→ What to produce
Please print exactly the lines from the line containing "You are a GUI" through the end of the data, no more, and keep pictures out of the copy.

☆ ☆ ☆

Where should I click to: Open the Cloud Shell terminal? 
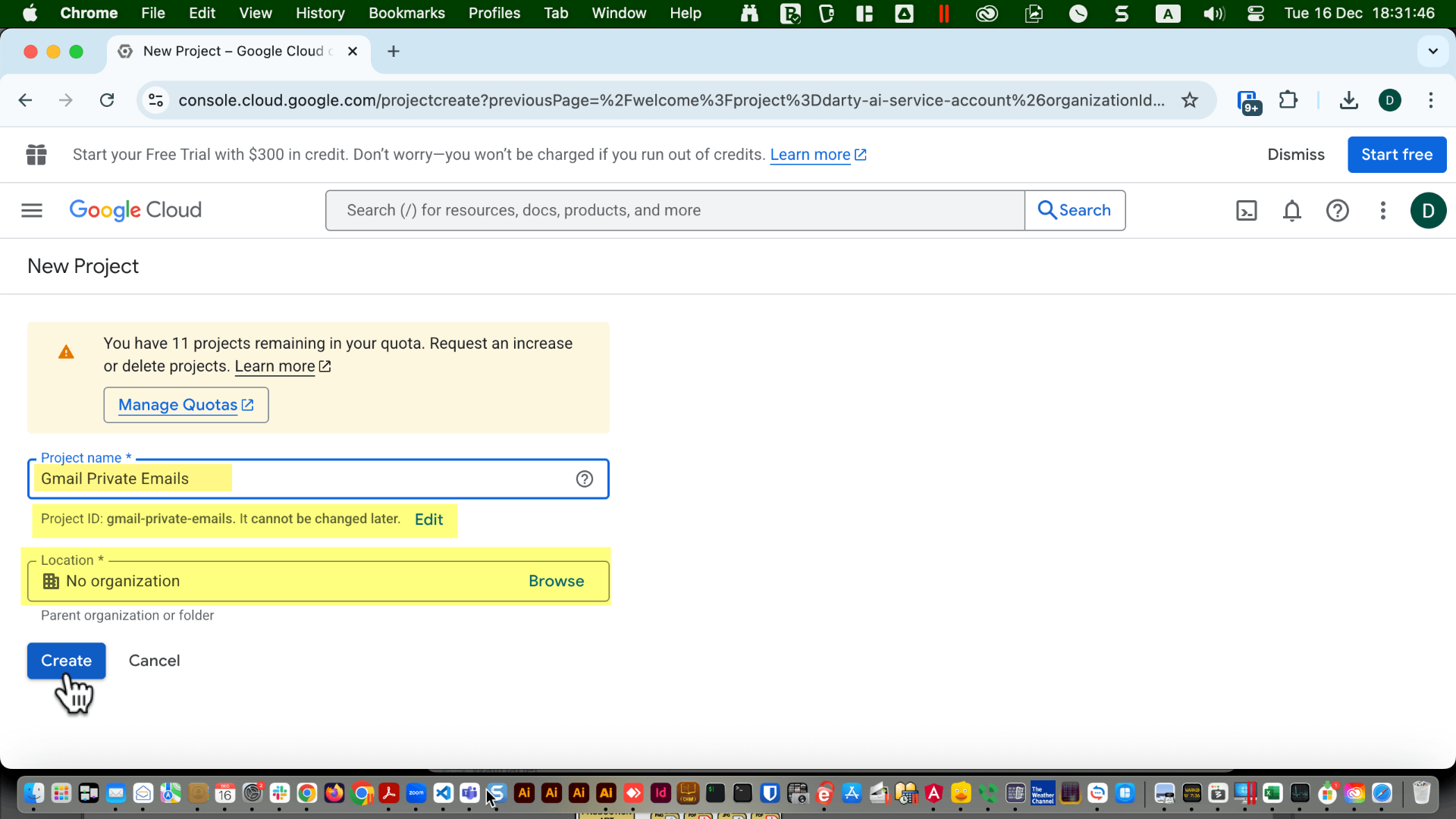point(1246,210)
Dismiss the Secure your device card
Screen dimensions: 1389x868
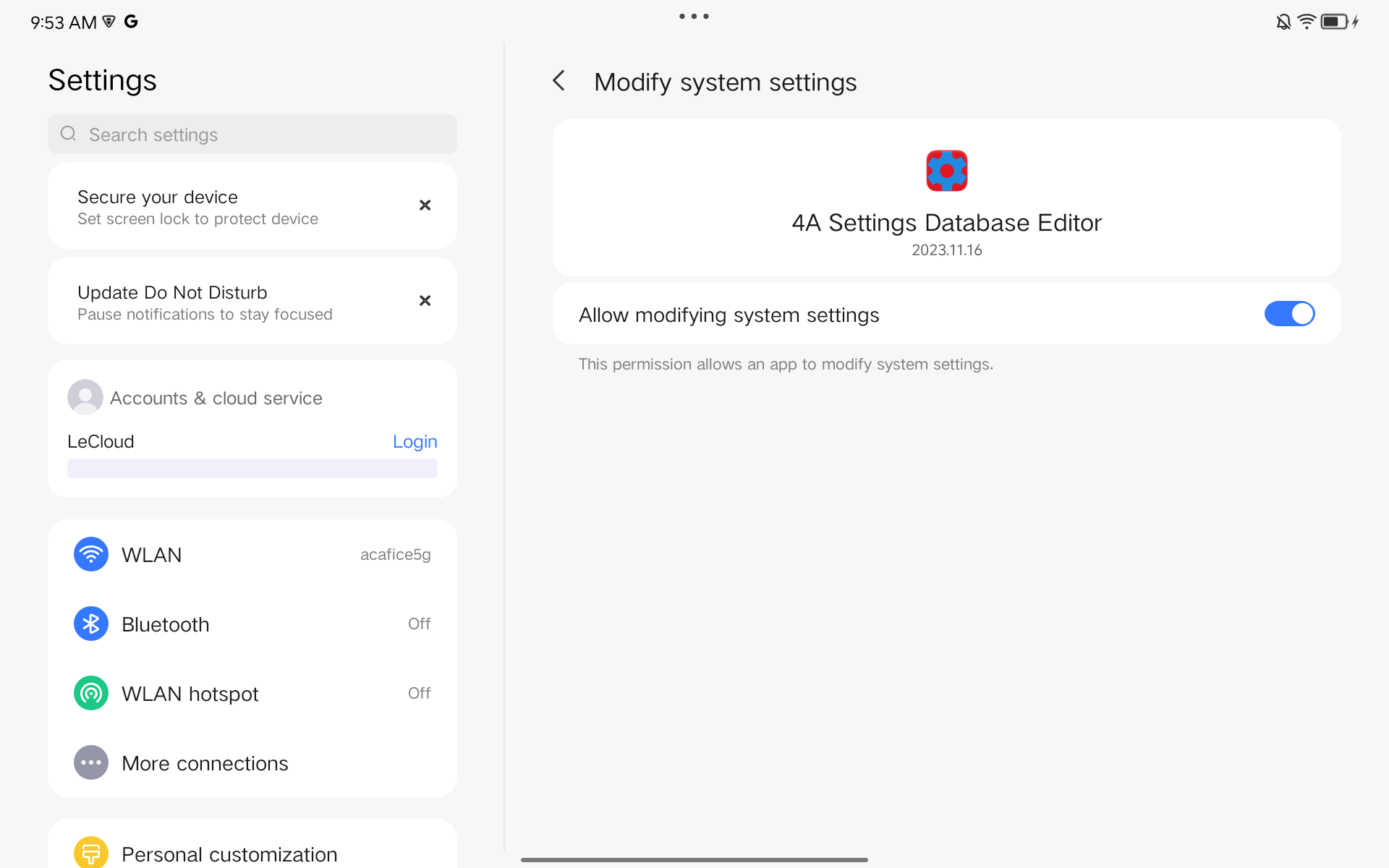click(x=425, y=205)
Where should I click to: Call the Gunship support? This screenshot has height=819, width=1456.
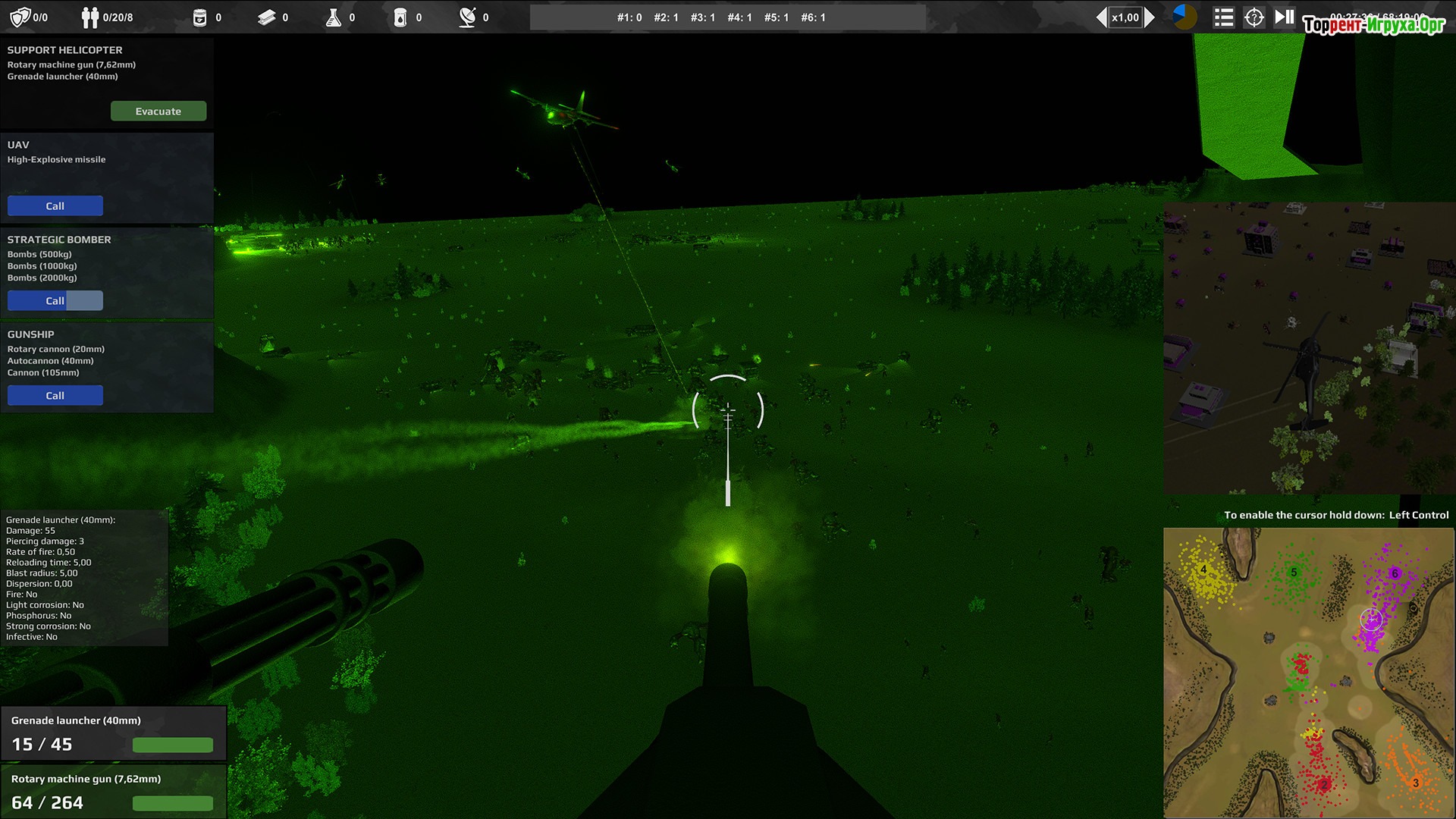[55, 395]
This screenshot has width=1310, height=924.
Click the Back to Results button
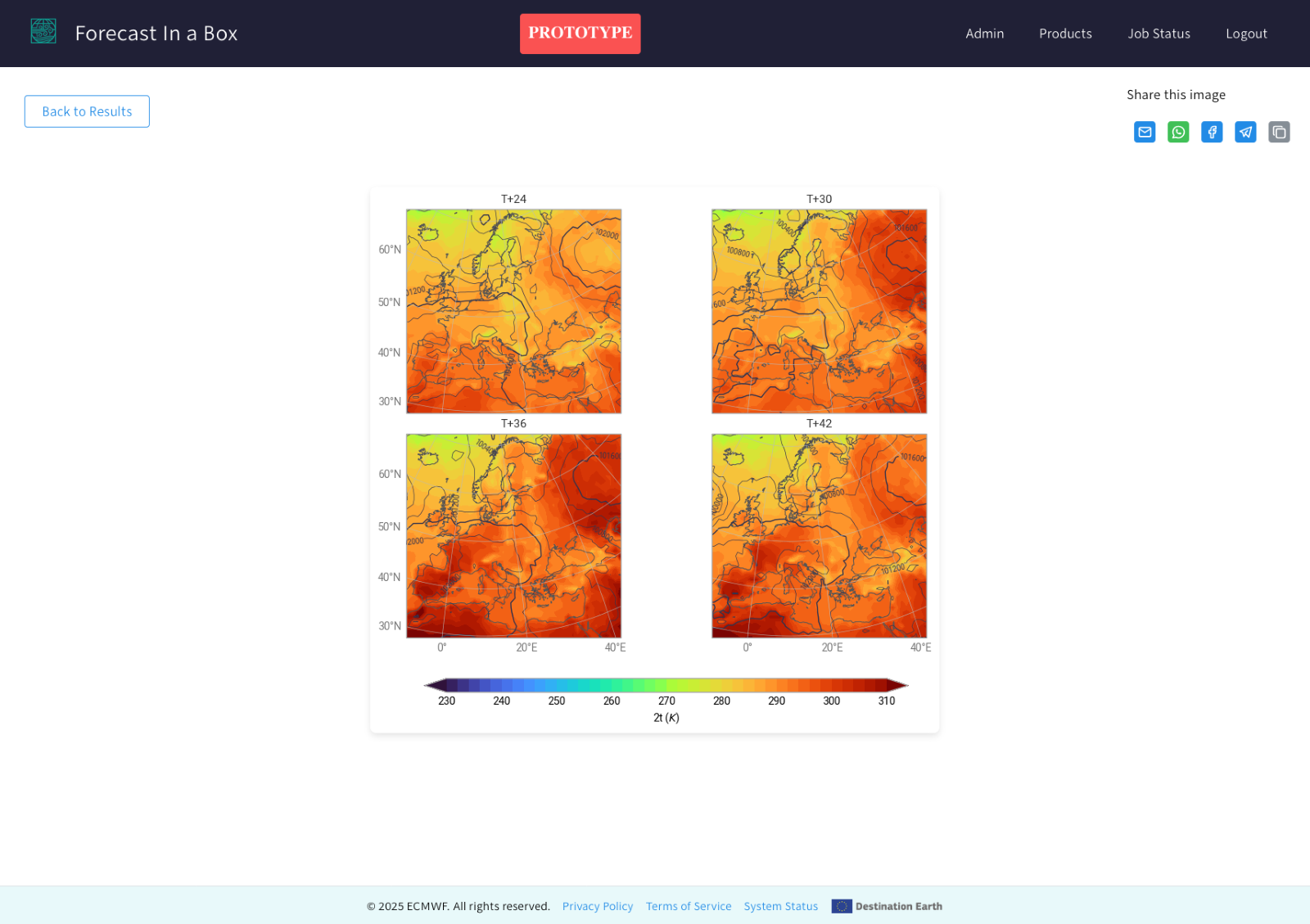(87, 111)
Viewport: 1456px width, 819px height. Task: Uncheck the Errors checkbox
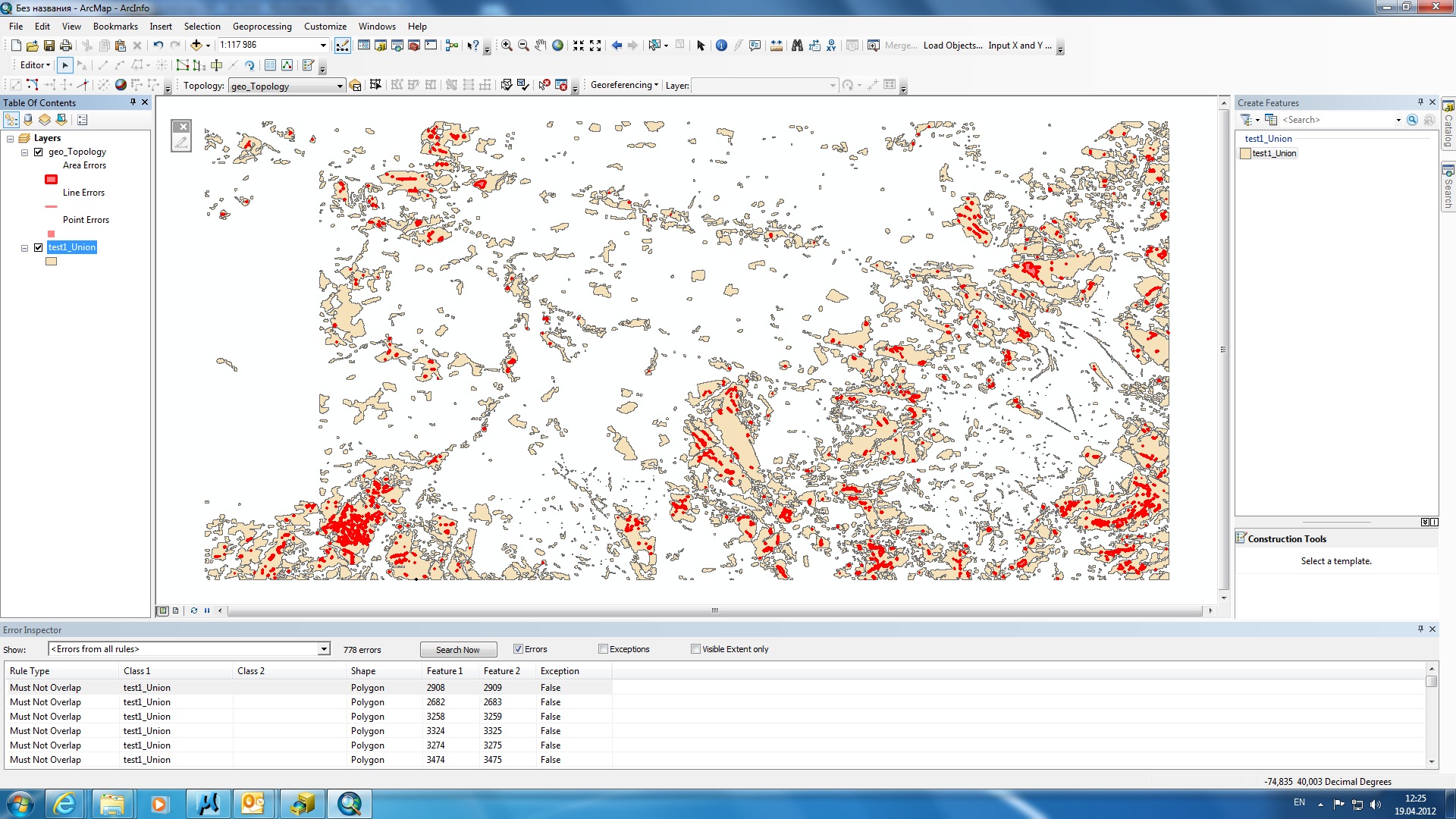coord(519,649)
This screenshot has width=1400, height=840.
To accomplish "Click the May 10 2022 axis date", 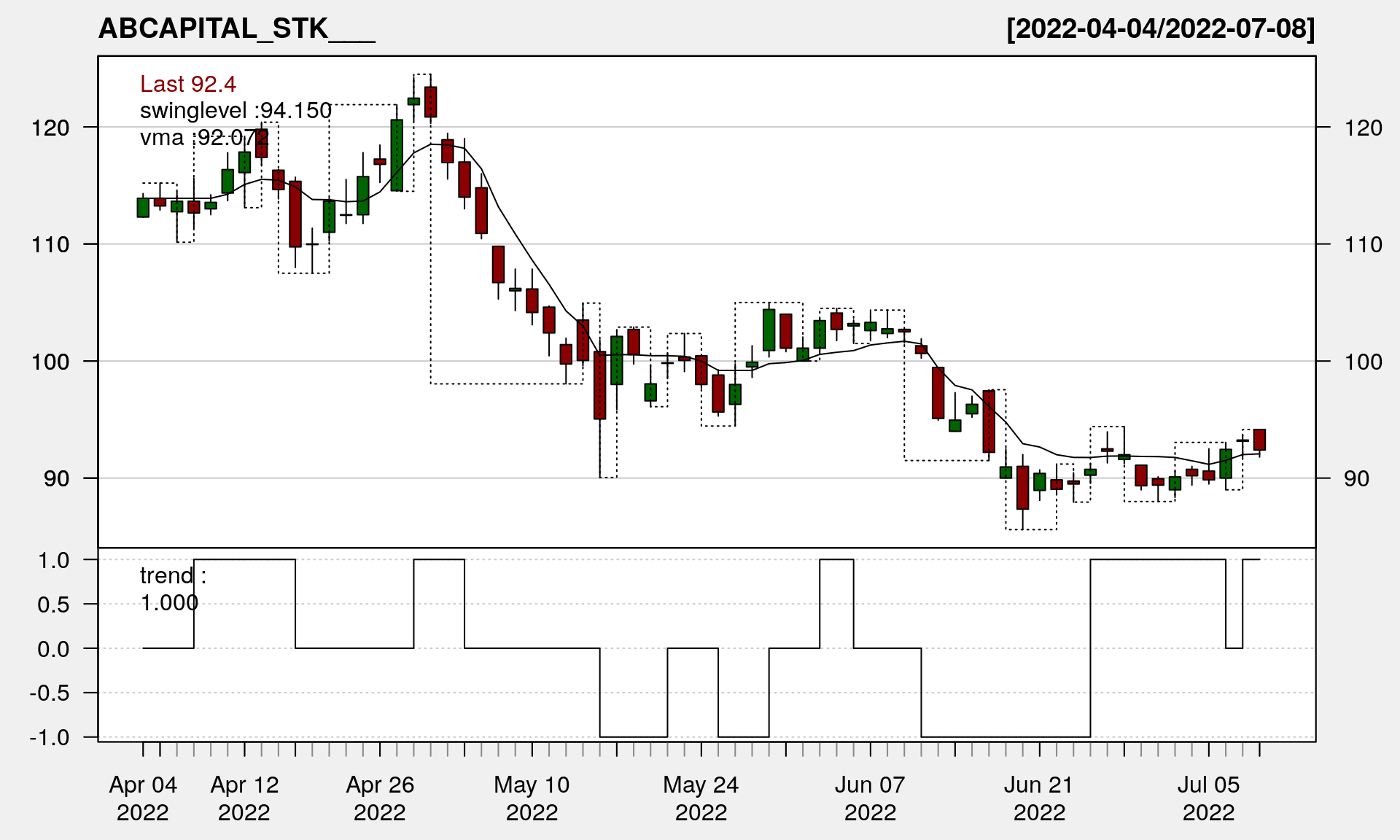I will click(x=532, y=798).
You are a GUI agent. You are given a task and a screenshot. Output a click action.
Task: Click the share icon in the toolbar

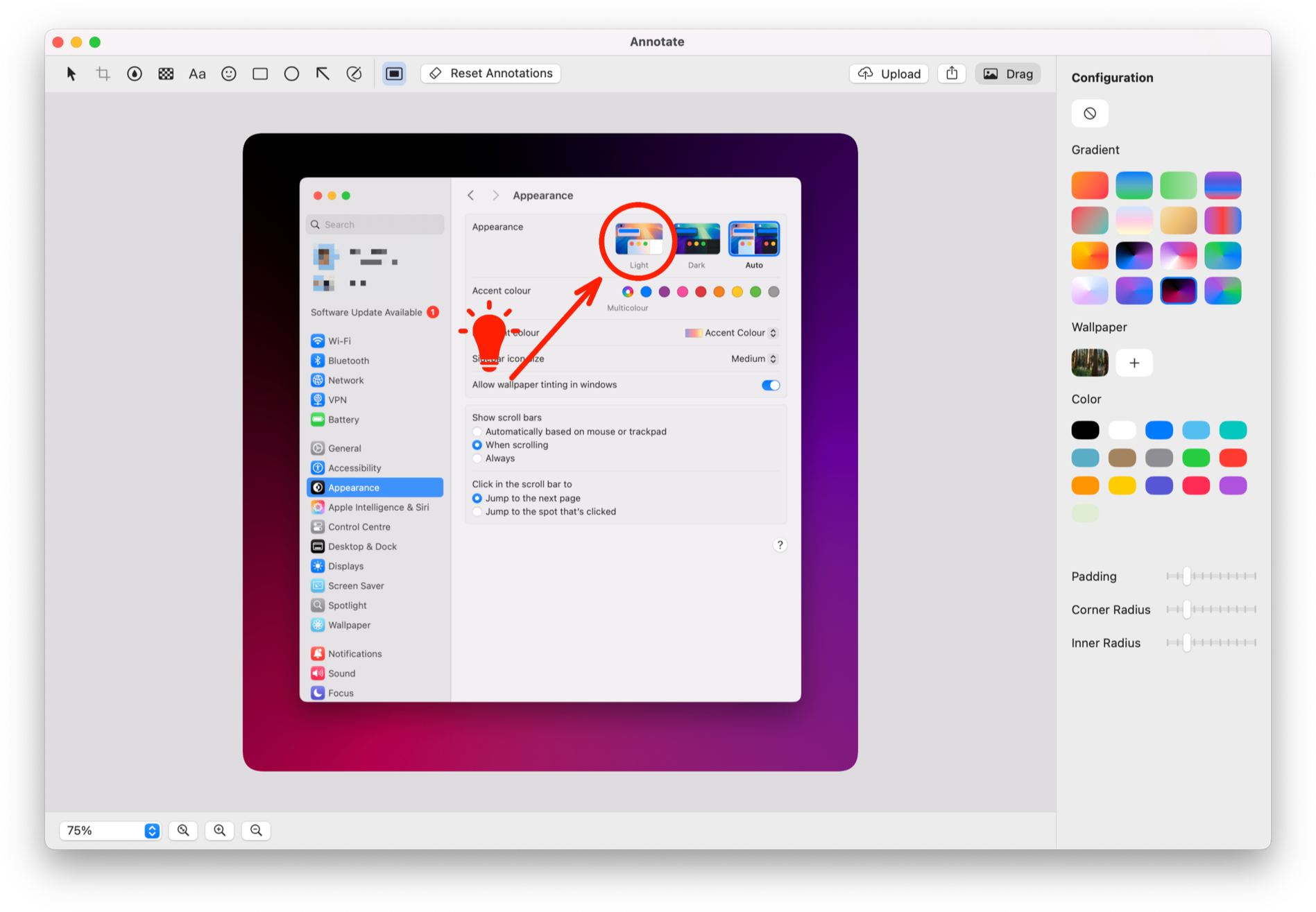pyautogui.click(x=952, y=73)
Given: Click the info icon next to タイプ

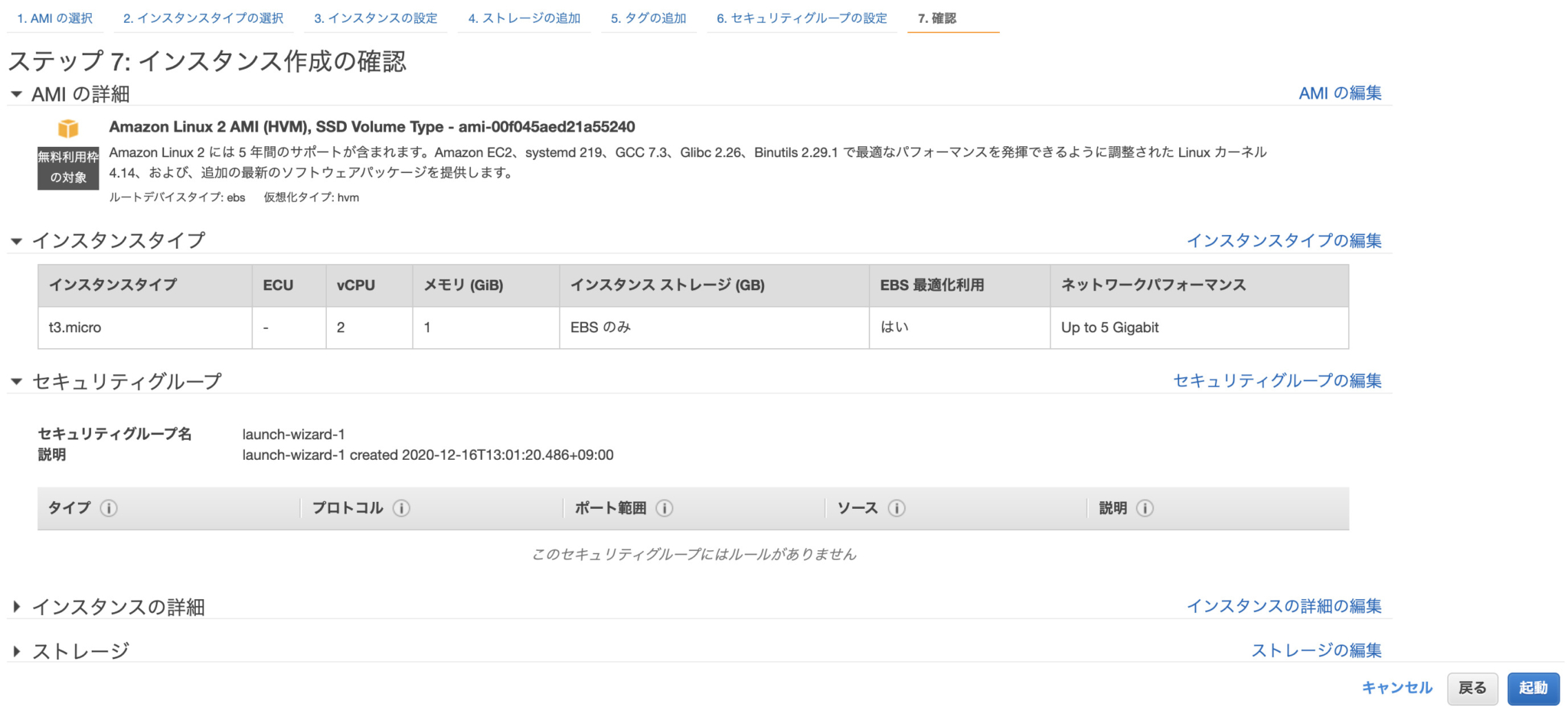Looking at the screenshot, I should [108, 508].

☆ ☆ ☆

→ Written response
You are a GUI agent. You are given a task and a screenshot. Output a click action.
Task: Click the share icon in the toolbar

pyautogui.click(x=952, y=73)
Given: Click the info icon next to タイプ

Looking at the screenshot, I should [108, 508].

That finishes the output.